If you recognise this pattern, you are not alone. We have written specifically about why this shows up as imposter syndrome in Why Coaches Feel Like Imposters on Podcasts - and why it is a practice problem, not a personality flaw.

What podcast audiences actually want

Most professionals assume: a famous name, a polished delivery, a brand they already know

What audiences actually want: someone who has done the work, lived the problem, and can explain it clearly

The gap between those two things is where most experts already live.

Podcast Audiences Self-Select for Relevance, Not Fame

Here is what changes when you understand how podcast audiences actually behave.

They are not scrolling past your episode because you are not famous. They chose the episode because the title matched a problem they are trying to solve. They pressed play because the host introduced you as someone who has worked on that problem seriously. They are already leaning in before you say a word.
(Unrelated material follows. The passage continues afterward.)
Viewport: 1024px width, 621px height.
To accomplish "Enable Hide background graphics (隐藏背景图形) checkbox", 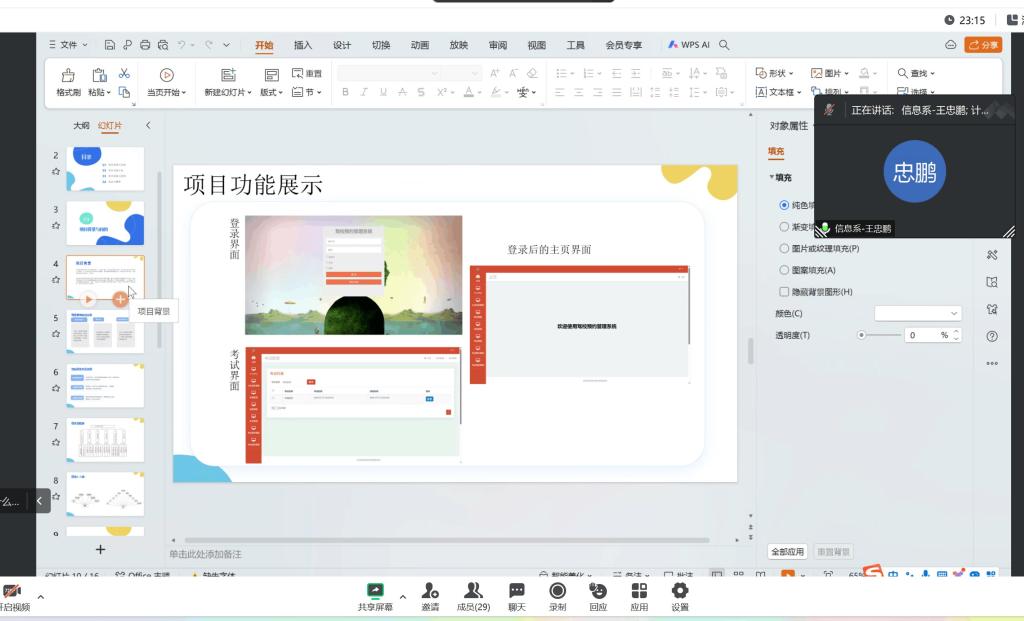I will [784, 292].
This is structurally different from social media, where you are competing for attention against every other piece of content in the feed. A podcast listener made an active choice. They opted in. They gave you thirty, sixty, ninety minutes of their focused attention - something no Instagram post, no LinkedIn article, no paid ad will ever earn from a stranger.

And 81% of podcast listeners say they trust host recommendations. That matters. When a host introduces you to their audience, they are lending you credibility they have spent months or years building. You do not need to arrive famous. You arrive as someone the host has already vouched for.

That is a very different stage than the one most professionals imagine when they picture what visibility requires.

Mark McCrindle, the demographer and social researcher PGP has worked with, is a useful example here. He is not a household name in the celebrity sense. He is a precise, rigorous thinker with deep expertise in demographic and social change. What podcast guesting gave him was access to global audiences who were already interested in exactly those questions - without requiring him to become someone he is not. The credibility transferred because the relevance was already there. You can see how that kind of strategic visibility compounds in the PGP case studies.

The point is not that you need to become a better performer. It is that you need to show up in rooms where your expertise is already what the audience came to find. Podcast guesting is how you find those rooms.

And if you are weighing whether to build your own show or guest on established ones first, Build the Theatre or Own the Stage is worth reading alongside this.

The comparison trap will keep telling you that you are not enough. The audiences on the other side of those conversations will tell you something different. The only way to find out which voice is right is to press record.